## YOUR ASSIGNMENT
Transcribe, word for word, only the lines from the one containing "Viewport: 1050px width, 939px" through the end of the material below. Pictures stay out.

- - - - - - -

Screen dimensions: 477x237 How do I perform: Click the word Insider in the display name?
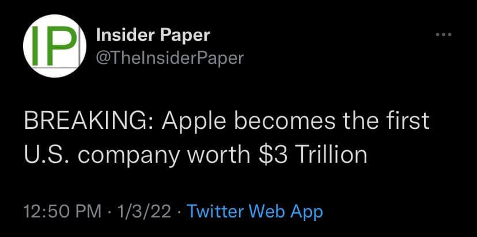coord(122,35)
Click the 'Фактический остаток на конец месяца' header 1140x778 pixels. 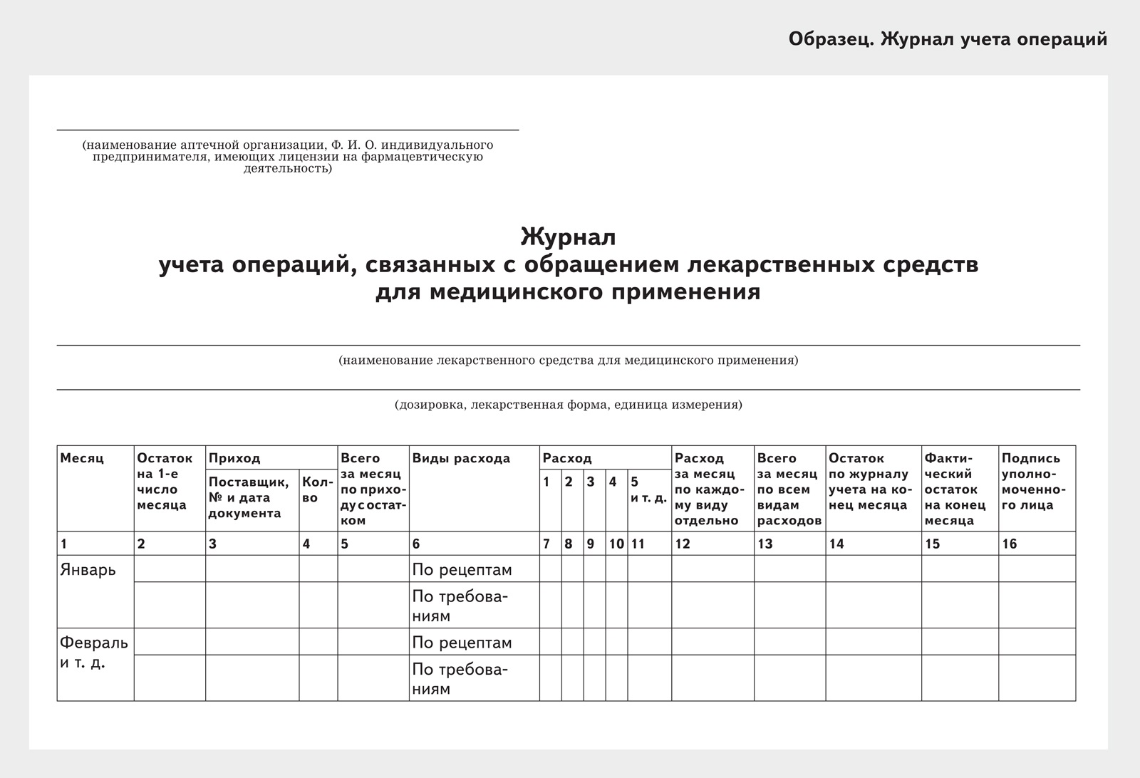[959, 489]
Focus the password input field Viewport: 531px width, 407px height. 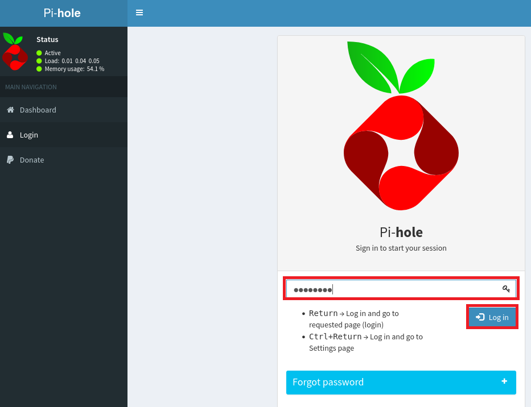coord(393,289)
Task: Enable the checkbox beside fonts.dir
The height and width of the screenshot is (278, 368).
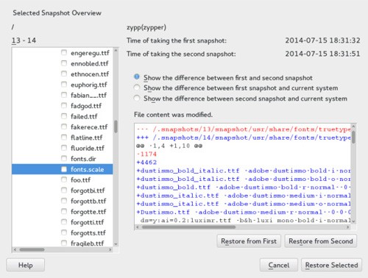Action: click(64, 159)
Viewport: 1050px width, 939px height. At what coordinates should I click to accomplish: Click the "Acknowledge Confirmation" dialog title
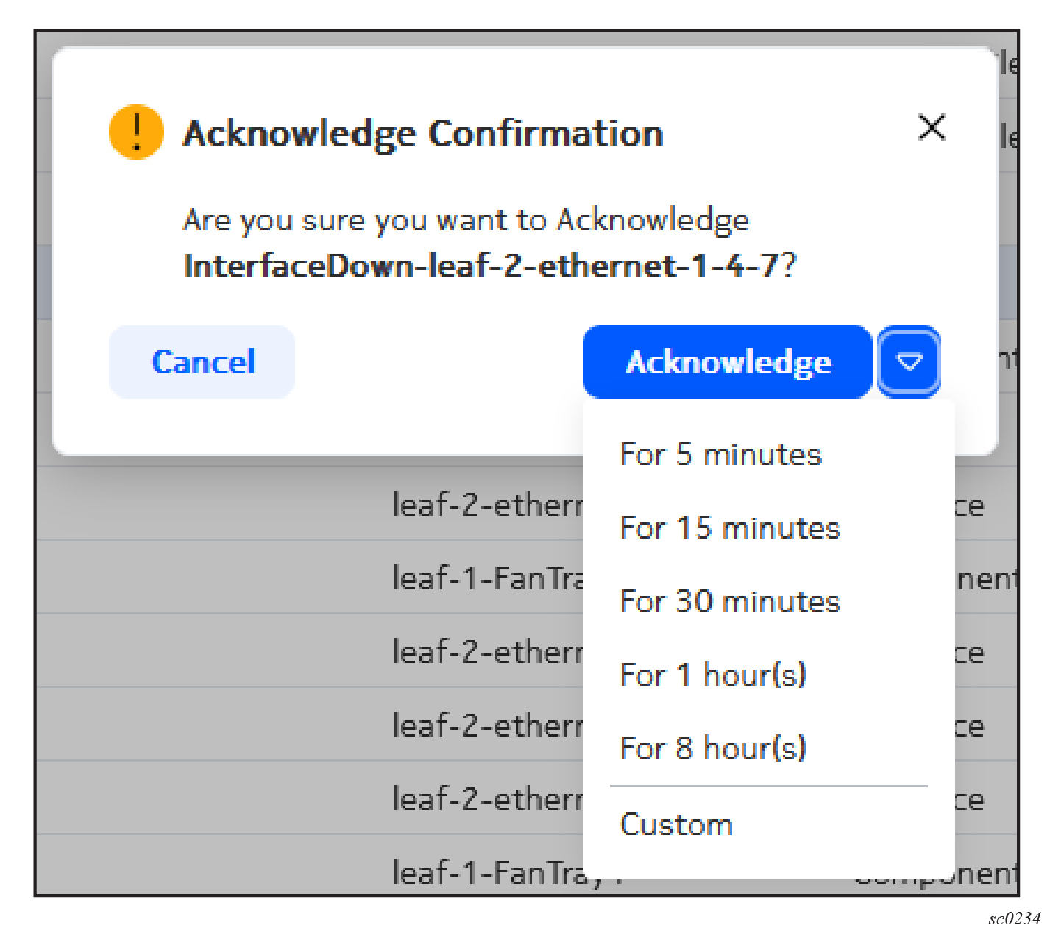coord(423,134)
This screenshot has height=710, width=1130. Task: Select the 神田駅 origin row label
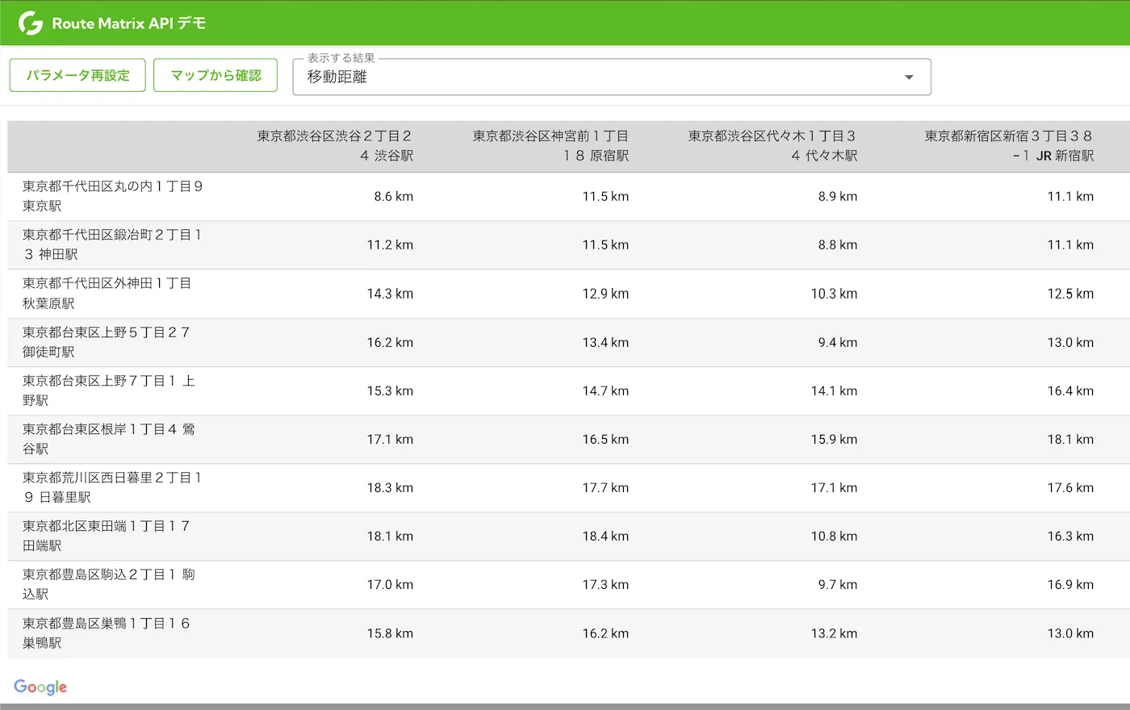pyautogui.click(x=112, y=244)
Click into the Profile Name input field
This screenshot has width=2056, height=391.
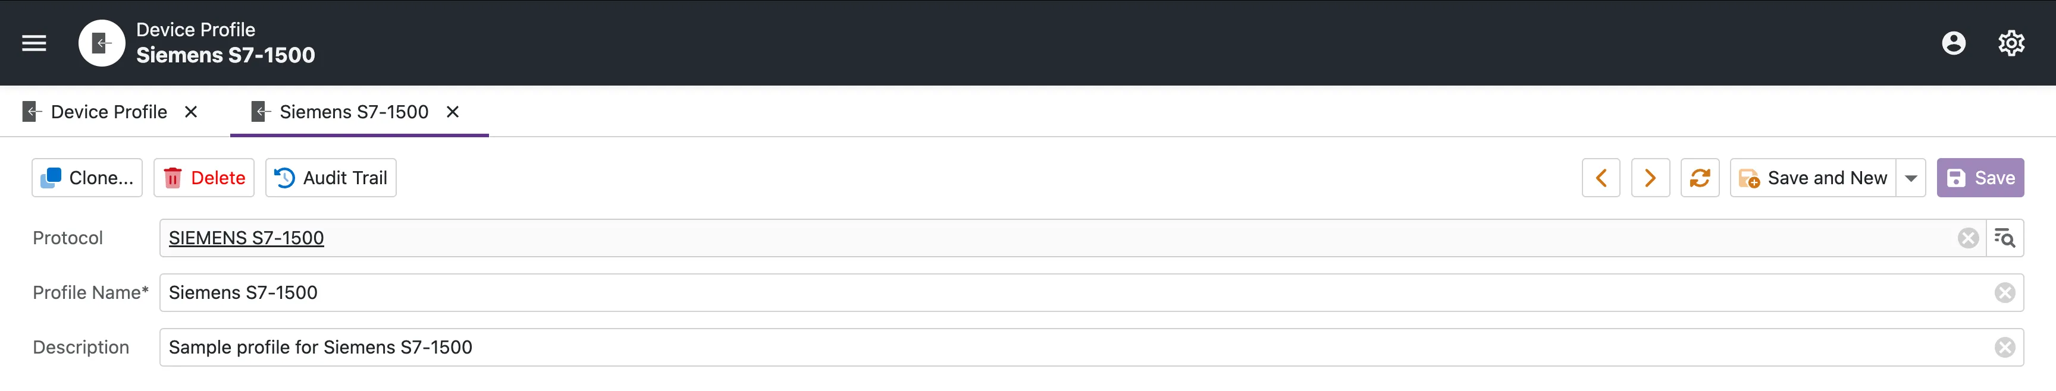pyautogui.click(x=1038, y=293)
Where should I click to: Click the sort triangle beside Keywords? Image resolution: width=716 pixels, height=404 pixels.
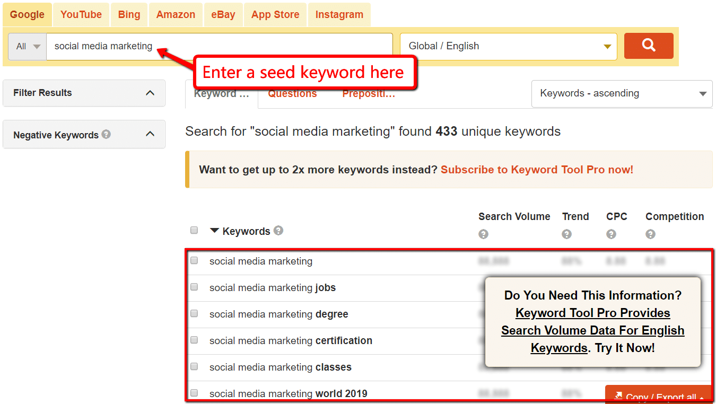coord(214,231)
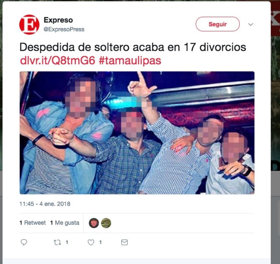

- - - - - - -

## RESULT
Viewport: 1050px width, 939px height. At what coordinates should I click to accomplish: Click the "Acknowledge Confirmation" dialog title
coord(423,134)
This screenshot has height=710, width=1130. Task: Select the 神田駅 origin row label
pyautogui.click(x=112, y=244)
Click into the Profile Name input field
This screenshot has width=2056, height=391.
pyautogui.click(x=1038, y=293)
Where should I click to: Click the sort triangle beside Keywords? Image resolution: width=716 pixels, height=404 pixels.
coord(214,231)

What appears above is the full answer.